● Objectif: Poursuivez, s'il vous plaît, l'homélie de la Pentecôte reproduite plus bas, en reprenant juste après sa dernière phrase.

● Passage cité:
>>

Homélie pour la fête de la Pentecôte

Les gens qui vous voient entrer à l’église, s’ils s’interrogent, se disent sans doute que vous croyez en Dieu. Et vous avez sûrement la foi puisque vous êtes ici pour célébrer l’eucharistie. Mais pourquoi vous, et pourquoi pas les autres? Cette question je me la suis souvent posée, et je l’ai retrouvée tout récemment avec bonheur sous la plume d’un théologien canadien, Gregory Baum, qui dans son dernier livre, qui vient de paraître, raconte l’histoire de son parcours théologique. Gregory Baum est un juif allemand converti au catholicisme, et qui, à l’âge de 92 ans, se demande d’entrée de jeu dans son livre : «Pourquoi moi, et pas les autres?»

Étrange question à se poser en cette fête de la Pentecôte, me direz-vous? Mais je sais que cette question ne vous est sans doute pas étrangère et qu’elle a sûrement habité une foule de témoins au fil des siècles parce qu’ils se sentaient tributaires d’un héritage qui leur est tombé dans le cœur sans qu’ils aient rien fait pour le mériter, souvent même, sans l’avoir demandé. Mais le don est là, immensément présent, et dont ils ne pourraient se défaire même s’ils le voulaient. Et voilà qu’ils contemplent ce cadeau incroyable de croire en Dieu, et même d’aimer Dieu, et qui les amène à se demander : «pourquoi moi et pas les autres?»

<<

● Données fournies:
>>

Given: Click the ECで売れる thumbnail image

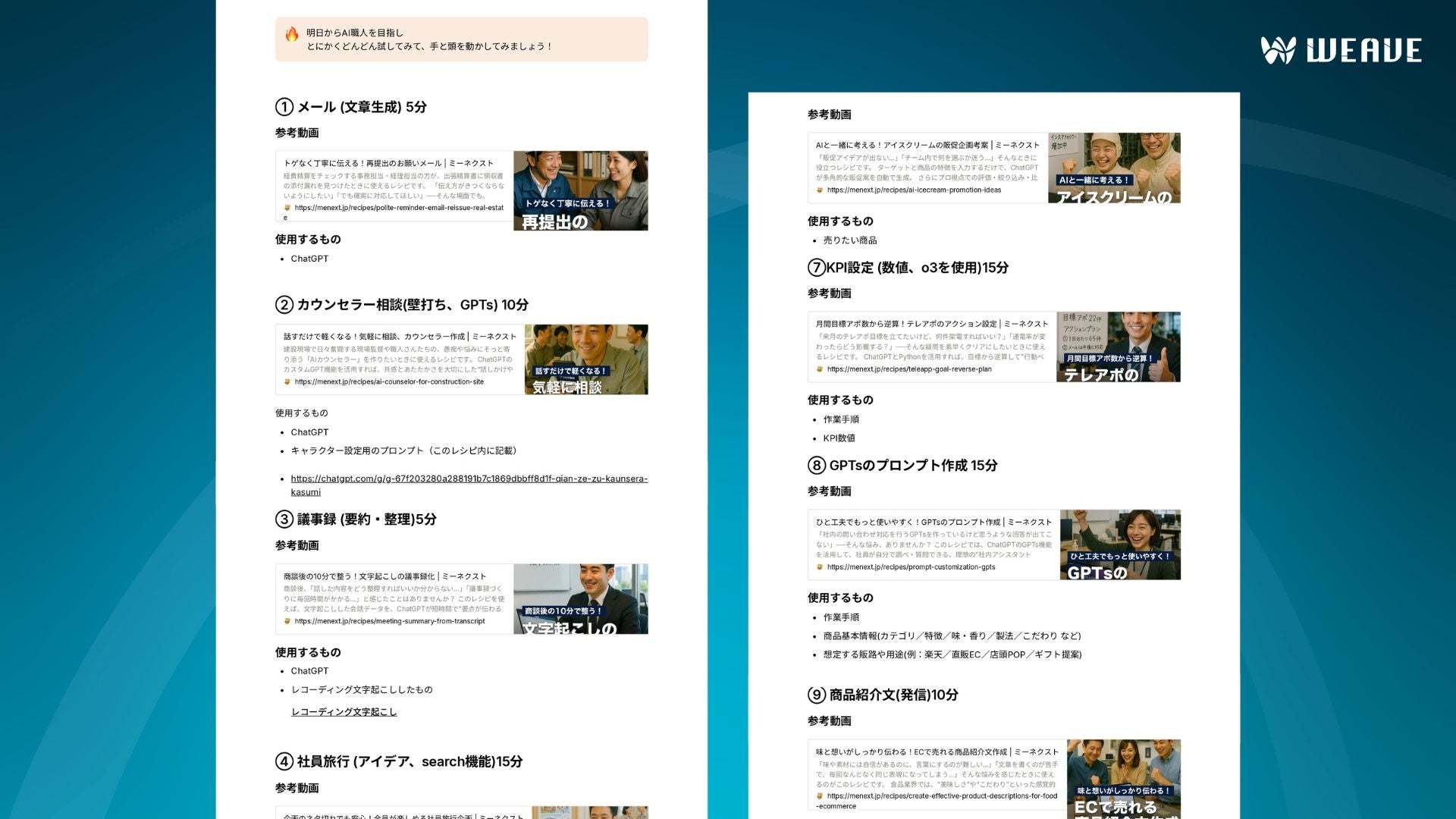Looking at the screenshot, I should pyautogui.click(x=1123, y=778).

<<

● Réponse:
Alors je vous la pose cette question en cette fête de la Pentecôte : «Pourquoi vous et pas votre frère, ou votre sœur, votre conjoint, ou vos enfants?» Car quand on a la foi, on aimerait tellement la partager avec d’autres, afin qu’ils aient la chance eux aussi de vivre un tel don, d’avoir ce regard différent sur la vie et qui change profondément notre manière d’assumer nos vies. Car c’est là, je crois, le sens premier du don de l’Esprit Saint. Une présence mystérieuse qui part du plus profond de nous-mêmes et qui nous ouvre à plus grand que nous-mêmes.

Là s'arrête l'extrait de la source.